Topic: Vimy Pilgrimage
In July of 1936, approximately 6200 Canadians sailed to Europe aboard five liners of the Canadian Pacific and Cunard steamship lines to participate in the Vimy Pilgrimage. These passengers formed the bulk of the attendance at the unveiling of the Vimy Memorial by King Edward VIII on 26 July, 1936.
Among the Pilgrimage Equipment issued to each traveler was the "Official Medal," also referred to as the "pilgrimage badge" (and all manner of variations of those terms). The July 1936 handbook given to pilgrims stated that:
"In addition to the official beret, haversack, guidebook and pilgrimage badge, each pilgrim will be handed a white celluloid identification button on which his party letter and company number are shown in black."
The Vimy Pilgrimage Badge, designed to resemble a soldier's medal, was further mentioned in a paragraph specific to the wearing of medals during the trip:
"Wearing of medals. When wearing decorations and service medals on ceremonial occasions, there should be worn well up on the left breast. The Company leaders will inform the pilgrims as to the occasions when the wearing of medals is appropriate. The Vimy Pilgrimage Badge or medal may be worn throughout the Pilgrimage. It should be pinned to the right lapel, as shown in the illustration."

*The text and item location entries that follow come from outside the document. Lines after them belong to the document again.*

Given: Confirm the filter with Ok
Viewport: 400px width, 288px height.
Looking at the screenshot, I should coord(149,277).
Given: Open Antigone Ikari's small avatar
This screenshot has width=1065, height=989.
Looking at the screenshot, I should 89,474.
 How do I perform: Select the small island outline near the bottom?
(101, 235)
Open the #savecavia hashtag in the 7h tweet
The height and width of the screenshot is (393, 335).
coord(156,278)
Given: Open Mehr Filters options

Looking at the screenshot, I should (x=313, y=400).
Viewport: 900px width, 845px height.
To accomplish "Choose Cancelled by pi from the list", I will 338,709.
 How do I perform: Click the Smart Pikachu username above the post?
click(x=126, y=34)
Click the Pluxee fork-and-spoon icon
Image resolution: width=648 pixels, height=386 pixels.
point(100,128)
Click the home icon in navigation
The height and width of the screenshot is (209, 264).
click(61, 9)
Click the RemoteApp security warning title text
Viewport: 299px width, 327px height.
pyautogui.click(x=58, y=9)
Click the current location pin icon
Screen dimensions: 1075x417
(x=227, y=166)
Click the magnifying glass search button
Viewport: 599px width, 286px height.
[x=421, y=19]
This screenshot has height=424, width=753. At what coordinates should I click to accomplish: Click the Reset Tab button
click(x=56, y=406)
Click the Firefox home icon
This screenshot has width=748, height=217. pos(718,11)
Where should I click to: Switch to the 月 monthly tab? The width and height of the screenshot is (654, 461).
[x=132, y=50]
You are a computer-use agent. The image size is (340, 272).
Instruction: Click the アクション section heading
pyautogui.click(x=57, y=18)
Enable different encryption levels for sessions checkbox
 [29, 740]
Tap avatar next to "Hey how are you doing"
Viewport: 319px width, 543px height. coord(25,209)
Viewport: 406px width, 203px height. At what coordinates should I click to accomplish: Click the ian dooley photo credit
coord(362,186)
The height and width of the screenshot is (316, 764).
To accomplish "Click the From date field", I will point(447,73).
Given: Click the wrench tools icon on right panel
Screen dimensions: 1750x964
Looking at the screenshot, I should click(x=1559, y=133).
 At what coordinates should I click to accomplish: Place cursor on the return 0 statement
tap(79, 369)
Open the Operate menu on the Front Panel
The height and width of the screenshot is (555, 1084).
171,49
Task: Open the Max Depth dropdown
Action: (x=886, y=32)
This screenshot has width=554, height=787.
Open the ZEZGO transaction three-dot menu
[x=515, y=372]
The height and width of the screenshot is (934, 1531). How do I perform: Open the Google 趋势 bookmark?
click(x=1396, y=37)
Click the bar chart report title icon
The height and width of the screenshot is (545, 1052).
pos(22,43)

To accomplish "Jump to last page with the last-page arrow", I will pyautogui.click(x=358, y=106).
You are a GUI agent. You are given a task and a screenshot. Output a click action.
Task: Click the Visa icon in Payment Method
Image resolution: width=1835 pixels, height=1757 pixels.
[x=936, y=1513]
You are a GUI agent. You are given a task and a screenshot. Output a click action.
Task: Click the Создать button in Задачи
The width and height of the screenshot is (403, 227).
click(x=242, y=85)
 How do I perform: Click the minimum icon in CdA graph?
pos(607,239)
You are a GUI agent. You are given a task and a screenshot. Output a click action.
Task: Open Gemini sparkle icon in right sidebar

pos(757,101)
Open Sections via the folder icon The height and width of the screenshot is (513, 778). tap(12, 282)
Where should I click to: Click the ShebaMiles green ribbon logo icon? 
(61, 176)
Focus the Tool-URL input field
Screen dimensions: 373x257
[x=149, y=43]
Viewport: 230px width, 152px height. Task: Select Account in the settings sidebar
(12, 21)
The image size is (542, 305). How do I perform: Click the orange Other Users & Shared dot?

Many photos of the Pilgrimage show the Pilgrimage medal being worn. King Edward VIII is among the many who wore it on 26 July 1936 at the unveiling ceremony. His medal was recently acquired by the Canadian War Museum.
In the pages of "Service," the history of the Royal Canadian Legion (by Clifford Bowering, pub. 1960) can be found the following description:
"Before the ceremonies began His Majesty, wearing his Vimy Pilgrimage badge, descended the steps to meet many of the Canadian veterans and their families. To the veterans this was a great moment in their lives. Hundreds crowded around the popular monarch, some to take pictures, some to talk to him, some to shake him by the hand. Eagerly, enthusiastically and obviously happily at ease, King Edward walked among his veteran-subjects, chatting, asking questions. He has a special word for Mrs C.S. Woods of Winnipeg, mother of eleven sons who had fought in the was and of whom five gave their lives. For half an hourthe King met with the veterans and return to the memorial only upon the arrival of President lebrun of France."